I use this perl code to read XML from a file, and then write to another file (my full script has code to add attributes):

#!usr/bin/perl -w

use strict;
use XML::DOM;
use XML::Simple;

my $num_args = $#ARGV + 1;

if ($num_args != 2) {
  print "\nUsage: ModifyXML.pl inputXML outputXML\n";
  exit;
}

my $inputPath = $ARGV[0];
my $outputPath = $ARGV[1];

open(inputXML, "$inputPath") || die "Cannot open $inputPath \n";

my $parser = XML::DOM::Parser->new();
my $data = $parser->parsefile($inputPath) || die "Error parsing XML File";

open my $fh, '>:utf8', "$outputPath" or die "Can't open $outputPath for writing: $!\n";
$data->printToFileHandle($fh);

close(inputXML);

however this doesn't preserve characters like line breaks. For example, this XML:

<?xml version="1.0" encoding="utf-8"?>
<Test>
    <Notification Content="test1     testx &#xD;&#xA;test2&#xD;&#xA;test3&#xD;&#xA;" Type="Test1234">
    </Notification>
</Test>

becomes this:

<?xml version="1.0" encoding="utf-8"?>
<Test>
    <Notification Content="test1     testx 

test2

test3

" Type="Test1234">
    </Notification>
</Test>

I suspect I'm not writing to file properly.

Nikaido
  • 4,443
  • 5
  • 30
  • 47
Warpin
  • 6,971
  • 12
  • 51
  • 77
  • When I think "preserving line breaks" this isn't at all what comes to mind. Here you're looking to preserve *encodings* that coincidentally represent CR/LF characters. – tjd Nov 07 '16 at 19:42
  • 1
    It looks like XML::DOM sets a default handler to expand everything (see DOM.pm lines 2054-58). Have you tried fiddling with that to get the noexpand behavior you want? – mghicks Nov 08 '16 at 17:31
  • that part of XML::DOM doesn't seem to quite work right - thanks for the suggestion though – Warpin Nov 11 '16 at 18:51

2 Answers2

4

Use XML::LibXML, for example. The main modules that get involved are XML::LibXML::Parser and XML::LibXML::DOM (along with others). The returned object is generally XML::LibXML::Document

use warnings 'all';
use strict;

use XML::LibXML;

my $inputPath  = 'with_encodings.xml';
my $outputPath = 'keep_encodings.xml';

my $reader = XML::LibXML->new();
my $doc = $reader->load_xml(location => $inputPath, no_blanks => 1); 

print $doc->toString();

my $state = $doc->toFile($outputPath);

We don't have to first create an object but can directly say XML::LibXML->load_xml.

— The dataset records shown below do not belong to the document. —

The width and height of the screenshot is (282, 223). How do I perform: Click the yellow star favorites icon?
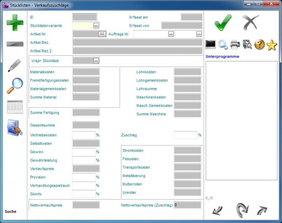point(272,45)
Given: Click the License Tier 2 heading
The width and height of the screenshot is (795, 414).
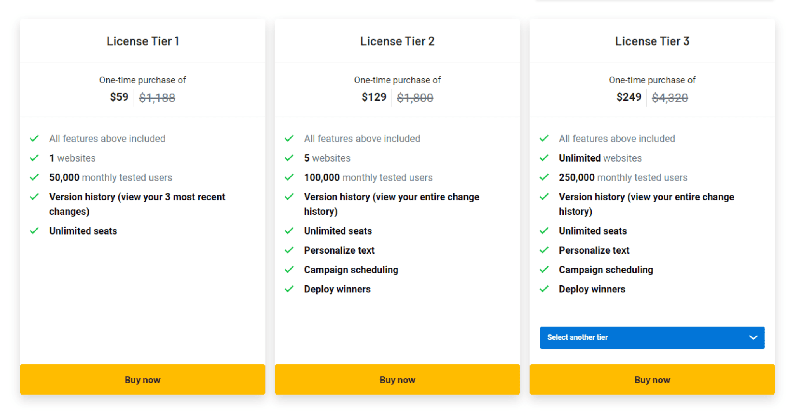Looking at the screenshot, I should [x=397, y=41].
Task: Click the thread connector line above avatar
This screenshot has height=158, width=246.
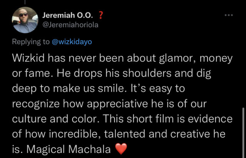Action: point(25,2)
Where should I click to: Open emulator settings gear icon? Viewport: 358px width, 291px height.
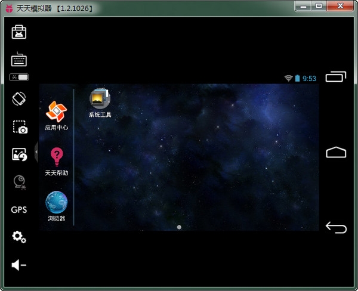19,237
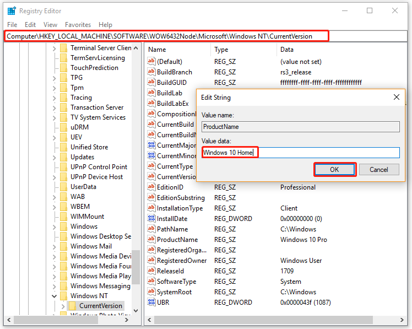Open the Edit menu
The image size is (412, 329).
[x=30, y=25]

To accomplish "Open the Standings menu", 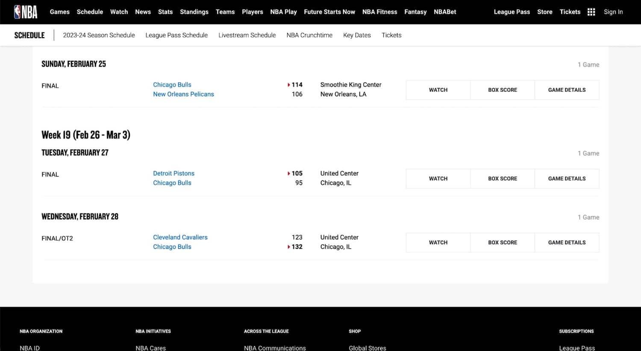I will [x=194, y=12].
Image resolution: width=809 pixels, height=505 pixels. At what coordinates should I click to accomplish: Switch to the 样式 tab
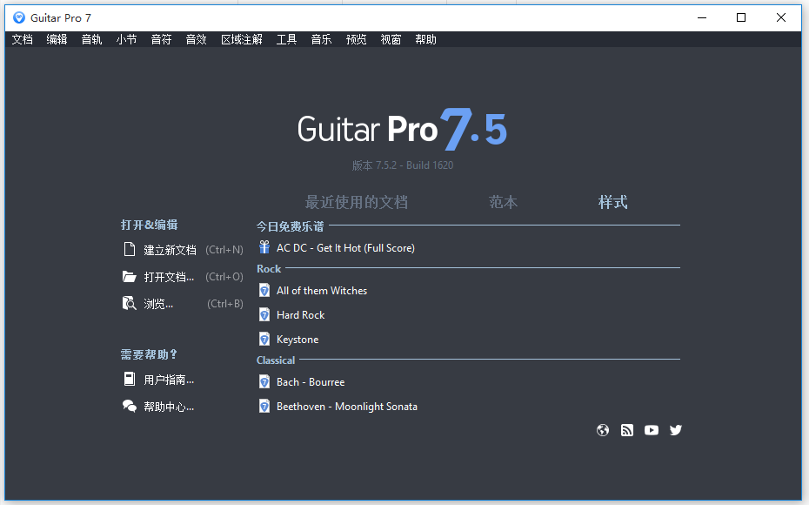click(x=612, y=201)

I do it as an example since this way one can then use methods on $reader to set up encodings (for example), before parsing but outside of the constructor.

This module is also far more convenient for processing.

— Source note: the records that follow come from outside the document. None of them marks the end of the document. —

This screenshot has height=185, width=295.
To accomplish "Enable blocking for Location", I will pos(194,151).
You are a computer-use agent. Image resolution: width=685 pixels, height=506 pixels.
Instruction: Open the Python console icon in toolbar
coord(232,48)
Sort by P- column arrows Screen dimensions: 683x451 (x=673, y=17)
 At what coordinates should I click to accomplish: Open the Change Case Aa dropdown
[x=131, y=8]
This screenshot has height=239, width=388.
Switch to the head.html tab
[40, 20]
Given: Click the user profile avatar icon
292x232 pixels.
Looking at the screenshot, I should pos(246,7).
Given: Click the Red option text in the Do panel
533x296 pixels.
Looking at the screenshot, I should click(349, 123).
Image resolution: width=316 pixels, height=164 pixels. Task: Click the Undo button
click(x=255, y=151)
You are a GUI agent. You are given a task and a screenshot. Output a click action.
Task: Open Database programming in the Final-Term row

The XML::Twig should also leave encodings, and is also far better for processing.

zdim
  • 64,580
  • 5
  • 52
  • 81
-1

FYI, I was able to do this by switching to different XML parser. Now using XML::LibXML.

Syntax is similar, except it's 'parse_file' instead of 'parsefile', and instead of 'printToFileHandle' you use 'toFile' with a filename.

Warpin
  • 6,971
  • 12
  • 51
  • 77